Directions:
Beginning with the line that holds "Image resolution: width=1062" in the data below, give again every line through the one that holds "has width=975, height=859.", exactly as written.

Start of Input for this task

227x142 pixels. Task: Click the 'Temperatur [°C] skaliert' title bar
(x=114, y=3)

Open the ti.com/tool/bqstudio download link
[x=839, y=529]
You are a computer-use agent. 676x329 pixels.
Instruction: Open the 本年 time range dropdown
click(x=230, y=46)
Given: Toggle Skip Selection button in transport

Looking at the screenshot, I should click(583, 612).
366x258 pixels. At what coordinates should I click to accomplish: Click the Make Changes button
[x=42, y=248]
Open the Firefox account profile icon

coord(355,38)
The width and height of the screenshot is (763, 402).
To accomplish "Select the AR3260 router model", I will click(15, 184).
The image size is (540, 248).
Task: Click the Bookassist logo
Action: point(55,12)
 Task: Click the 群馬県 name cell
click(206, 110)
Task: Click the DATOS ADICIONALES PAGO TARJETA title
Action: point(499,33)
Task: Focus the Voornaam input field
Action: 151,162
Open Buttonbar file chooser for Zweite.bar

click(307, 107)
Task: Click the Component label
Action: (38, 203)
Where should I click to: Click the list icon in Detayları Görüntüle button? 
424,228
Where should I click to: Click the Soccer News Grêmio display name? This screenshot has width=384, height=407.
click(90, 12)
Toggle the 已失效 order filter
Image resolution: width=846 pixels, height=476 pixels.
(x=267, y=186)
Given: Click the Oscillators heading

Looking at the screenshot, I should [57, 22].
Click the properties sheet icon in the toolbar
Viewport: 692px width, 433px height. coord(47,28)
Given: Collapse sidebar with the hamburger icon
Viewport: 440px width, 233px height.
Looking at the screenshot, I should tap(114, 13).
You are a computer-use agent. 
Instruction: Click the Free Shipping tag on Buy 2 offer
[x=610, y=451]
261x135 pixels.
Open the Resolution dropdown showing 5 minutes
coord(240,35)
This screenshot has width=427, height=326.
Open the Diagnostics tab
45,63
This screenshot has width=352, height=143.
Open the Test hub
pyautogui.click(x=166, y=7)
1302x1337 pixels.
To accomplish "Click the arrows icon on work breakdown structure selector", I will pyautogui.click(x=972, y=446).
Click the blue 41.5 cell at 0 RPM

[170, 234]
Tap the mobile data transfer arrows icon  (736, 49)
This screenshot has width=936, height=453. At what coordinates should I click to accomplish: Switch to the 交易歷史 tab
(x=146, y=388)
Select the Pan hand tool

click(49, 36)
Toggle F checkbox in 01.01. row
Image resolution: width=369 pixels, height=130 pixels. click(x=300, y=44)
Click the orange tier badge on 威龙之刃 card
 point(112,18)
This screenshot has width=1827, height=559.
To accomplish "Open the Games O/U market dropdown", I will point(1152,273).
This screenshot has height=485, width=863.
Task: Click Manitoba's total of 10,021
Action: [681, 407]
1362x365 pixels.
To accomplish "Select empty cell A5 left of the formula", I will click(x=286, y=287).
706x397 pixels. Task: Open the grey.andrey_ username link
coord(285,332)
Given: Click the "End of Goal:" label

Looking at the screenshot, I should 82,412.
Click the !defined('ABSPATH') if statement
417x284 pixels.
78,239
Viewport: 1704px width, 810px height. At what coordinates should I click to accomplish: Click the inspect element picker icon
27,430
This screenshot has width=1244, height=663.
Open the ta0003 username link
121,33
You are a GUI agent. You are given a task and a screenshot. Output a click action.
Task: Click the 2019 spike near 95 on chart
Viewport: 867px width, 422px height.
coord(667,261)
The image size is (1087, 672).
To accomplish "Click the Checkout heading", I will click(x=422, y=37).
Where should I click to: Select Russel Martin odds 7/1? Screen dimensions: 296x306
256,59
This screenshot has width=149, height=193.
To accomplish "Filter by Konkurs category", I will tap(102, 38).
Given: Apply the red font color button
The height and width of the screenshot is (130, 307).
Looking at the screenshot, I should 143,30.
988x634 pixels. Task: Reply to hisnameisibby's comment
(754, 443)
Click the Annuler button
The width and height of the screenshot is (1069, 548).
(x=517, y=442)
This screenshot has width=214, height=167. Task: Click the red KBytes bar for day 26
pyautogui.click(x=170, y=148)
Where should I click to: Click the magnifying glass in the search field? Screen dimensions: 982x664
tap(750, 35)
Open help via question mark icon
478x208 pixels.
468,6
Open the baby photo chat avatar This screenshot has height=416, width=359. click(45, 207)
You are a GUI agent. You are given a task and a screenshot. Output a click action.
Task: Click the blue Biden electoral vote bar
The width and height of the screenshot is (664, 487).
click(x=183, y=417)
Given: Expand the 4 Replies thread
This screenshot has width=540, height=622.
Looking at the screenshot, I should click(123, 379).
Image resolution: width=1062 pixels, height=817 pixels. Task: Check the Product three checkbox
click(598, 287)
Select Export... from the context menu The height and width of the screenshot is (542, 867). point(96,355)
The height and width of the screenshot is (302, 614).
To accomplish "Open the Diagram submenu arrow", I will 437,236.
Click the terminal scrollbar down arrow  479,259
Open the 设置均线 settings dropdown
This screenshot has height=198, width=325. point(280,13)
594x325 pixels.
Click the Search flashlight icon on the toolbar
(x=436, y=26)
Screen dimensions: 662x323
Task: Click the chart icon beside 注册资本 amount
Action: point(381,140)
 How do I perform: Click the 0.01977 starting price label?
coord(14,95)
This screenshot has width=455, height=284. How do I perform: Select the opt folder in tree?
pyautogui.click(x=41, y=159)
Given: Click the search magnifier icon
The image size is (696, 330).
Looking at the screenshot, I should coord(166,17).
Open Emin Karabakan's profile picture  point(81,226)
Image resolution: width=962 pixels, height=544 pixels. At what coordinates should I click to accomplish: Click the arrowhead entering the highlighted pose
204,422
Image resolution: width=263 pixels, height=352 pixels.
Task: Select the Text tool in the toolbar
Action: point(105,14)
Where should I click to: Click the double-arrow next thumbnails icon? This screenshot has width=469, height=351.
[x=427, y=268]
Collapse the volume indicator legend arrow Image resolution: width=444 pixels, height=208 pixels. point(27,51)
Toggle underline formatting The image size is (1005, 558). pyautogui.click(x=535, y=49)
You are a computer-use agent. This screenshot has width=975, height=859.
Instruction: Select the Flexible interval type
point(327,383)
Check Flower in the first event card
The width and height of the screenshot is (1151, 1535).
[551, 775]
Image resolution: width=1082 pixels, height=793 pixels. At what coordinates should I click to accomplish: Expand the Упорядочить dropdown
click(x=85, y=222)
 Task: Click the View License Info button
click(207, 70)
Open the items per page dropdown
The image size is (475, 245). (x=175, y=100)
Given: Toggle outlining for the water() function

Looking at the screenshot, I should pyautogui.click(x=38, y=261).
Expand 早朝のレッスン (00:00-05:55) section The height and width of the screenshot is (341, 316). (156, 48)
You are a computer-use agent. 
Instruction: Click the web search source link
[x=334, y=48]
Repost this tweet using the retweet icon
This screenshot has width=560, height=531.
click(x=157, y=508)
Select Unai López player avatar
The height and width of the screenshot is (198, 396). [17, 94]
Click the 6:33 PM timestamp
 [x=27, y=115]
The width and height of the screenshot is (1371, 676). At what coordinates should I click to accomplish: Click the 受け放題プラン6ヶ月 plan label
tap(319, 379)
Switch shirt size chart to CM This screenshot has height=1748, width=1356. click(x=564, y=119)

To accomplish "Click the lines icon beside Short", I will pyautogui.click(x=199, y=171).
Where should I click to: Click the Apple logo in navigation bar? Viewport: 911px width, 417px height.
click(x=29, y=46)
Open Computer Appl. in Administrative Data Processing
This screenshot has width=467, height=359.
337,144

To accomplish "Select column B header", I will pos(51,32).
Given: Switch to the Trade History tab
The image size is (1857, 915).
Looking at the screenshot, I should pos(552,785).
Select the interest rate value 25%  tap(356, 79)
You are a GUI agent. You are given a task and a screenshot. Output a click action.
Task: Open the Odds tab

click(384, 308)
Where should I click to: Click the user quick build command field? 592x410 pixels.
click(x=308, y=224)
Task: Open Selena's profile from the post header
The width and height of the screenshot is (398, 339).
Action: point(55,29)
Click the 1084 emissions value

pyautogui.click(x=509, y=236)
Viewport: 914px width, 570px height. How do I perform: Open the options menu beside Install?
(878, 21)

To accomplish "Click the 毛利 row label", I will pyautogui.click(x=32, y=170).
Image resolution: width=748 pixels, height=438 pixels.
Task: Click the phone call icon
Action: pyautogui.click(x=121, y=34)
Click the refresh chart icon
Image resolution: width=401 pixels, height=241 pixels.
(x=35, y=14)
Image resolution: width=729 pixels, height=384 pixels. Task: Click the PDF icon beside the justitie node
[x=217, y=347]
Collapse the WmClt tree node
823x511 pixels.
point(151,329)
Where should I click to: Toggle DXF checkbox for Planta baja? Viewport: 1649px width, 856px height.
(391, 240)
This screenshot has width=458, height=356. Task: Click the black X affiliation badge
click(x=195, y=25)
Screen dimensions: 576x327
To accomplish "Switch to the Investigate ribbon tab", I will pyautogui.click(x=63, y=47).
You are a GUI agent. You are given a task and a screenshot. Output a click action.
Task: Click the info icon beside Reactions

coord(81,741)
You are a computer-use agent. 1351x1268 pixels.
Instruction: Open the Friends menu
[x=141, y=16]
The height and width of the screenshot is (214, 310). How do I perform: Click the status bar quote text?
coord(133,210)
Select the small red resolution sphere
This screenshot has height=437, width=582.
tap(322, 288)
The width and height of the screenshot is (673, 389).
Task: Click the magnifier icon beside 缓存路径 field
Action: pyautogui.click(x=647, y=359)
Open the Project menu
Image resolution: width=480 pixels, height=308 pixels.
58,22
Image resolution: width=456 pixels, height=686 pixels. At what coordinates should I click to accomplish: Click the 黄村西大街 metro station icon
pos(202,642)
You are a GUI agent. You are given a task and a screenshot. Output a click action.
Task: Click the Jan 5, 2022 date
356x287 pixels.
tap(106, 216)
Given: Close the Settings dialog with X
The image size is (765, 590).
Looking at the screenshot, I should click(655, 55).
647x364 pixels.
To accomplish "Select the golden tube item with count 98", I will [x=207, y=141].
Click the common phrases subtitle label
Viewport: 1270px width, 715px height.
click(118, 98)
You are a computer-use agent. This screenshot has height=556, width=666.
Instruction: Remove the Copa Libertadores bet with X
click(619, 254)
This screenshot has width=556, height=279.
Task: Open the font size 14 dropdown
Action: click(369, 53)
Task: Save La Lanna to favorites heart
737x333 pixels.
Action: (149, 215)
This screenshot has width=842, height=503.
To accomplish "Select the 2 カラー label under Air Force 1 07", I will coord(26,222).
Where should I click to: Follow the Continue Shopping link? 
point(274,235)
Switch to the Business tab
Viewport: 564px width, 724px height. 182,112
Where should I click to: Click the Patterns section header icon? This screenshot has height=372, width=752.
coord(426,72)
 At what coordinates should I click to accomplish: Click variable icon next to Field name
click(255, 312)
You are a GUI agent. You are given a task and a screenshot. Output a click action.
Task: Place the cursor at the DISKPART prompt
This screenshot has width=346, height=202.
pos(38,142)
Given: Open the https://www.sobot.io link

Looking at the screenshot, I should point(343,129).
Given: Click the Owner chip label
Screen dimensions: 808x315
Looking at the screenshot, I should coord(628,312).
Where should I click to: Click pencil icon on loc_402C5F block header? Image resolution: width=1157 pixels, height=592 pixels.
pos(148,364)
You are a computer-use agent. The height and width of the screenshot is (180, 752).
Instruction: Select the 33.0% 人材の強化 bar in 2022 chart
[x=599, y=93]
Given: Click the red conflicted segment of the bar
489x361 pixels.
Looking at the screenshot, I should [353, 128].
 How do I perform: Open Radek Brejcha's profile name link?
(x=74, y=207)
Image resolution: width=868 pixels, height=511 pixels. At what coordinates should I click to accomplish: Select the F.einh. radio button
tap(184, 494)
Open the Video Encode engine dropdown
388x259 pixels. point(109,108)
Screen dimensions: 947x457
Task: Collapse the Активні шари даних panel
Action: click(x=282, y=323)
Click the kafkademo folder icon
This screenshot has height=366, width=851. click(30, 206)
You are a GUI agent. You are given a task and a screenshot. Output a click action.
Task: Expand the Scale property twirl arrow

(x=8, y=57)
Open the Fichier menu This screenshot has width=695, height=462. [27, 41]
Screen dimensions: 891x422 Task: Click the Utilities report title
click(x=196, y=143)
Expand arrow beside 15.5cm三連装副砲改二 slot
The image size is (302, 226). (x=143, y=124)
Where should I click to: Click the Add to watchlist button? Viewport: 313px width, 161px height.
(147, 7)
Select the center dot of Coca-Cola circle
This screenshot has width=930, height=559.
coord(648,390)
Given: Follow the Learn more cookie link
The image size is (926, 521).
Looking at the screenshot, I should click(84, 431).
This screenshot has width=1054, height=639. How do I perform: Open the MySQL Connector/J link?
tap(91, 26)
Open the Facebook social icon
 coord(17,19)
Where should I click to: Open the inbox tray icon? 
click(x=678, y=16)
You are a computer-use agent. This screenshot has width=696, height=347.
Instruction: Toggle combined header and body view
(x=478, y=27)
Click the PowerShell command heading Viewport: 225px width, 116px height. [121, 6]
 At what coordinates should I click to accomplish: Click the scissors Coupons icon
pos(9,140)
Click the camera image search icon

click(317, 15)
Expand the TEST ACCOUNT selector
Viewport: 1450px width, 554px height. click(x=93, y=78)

End of Input for this task

Response below:
Image resolution: width=1062 pixels, height=817 pixels. Task: Check the Product three checkbox
click(598, 287)
Select Export... from the context menu The height and width of the screenshot is (542, 867). point(96,355)
The height and width of the screenshot is (302, 614).
To accomplish "Open the Diagram submenu arrow", I will 437,236.
Click the terminal scrollbar down arrow  479,259
Open the 设置均线 settings dropdown
This screenshot has height=198, width=325. point(280,13)
594x325 pixels.
Click the Search flashlight icon on the toolbar
(x=436, y=26)
Screen dimensions: 662x323
Task: Click the chart icon beside 注册资本 amount
Action: point(381,140)
 How do I perform: Click the 0.01977 starting price label?
coord(14,95)
This screenshot has width=455, height=284. How do I perform: Select the opt folder in tree?
pyautogui.click(x=41, y=159)
Given: Click the search magnifier icon
The image size is (696, 330).
Looking at the screenshot, I should coord(166,17).
Open Emin Karabakan's profile picture  point(81,226)
Image resolution: width=962 pixels, height=544 pixels. At what coordinates should I click to accomplish: Click the arrowhead entering the highlighted pose
204,422
Image resolution: width=263 pixels, height=352 pixels.
Task: Select the Text tool in the toolbar
Action: point(105,14)
Where should I click to: Click the double-arrow next thumbnails icon? This screenshot has width=469, height=351.
[x=427, y=268]
Collapse the volume indicator legend arrow Image resolution: width=444 pixels, height=208 pixels. point(27,51)
Toggle underline formatting The image size is (1005, 558). pyautogui.click(x=535, y=49)
You are a computer-use agent. This screenshot has width=975, height=859.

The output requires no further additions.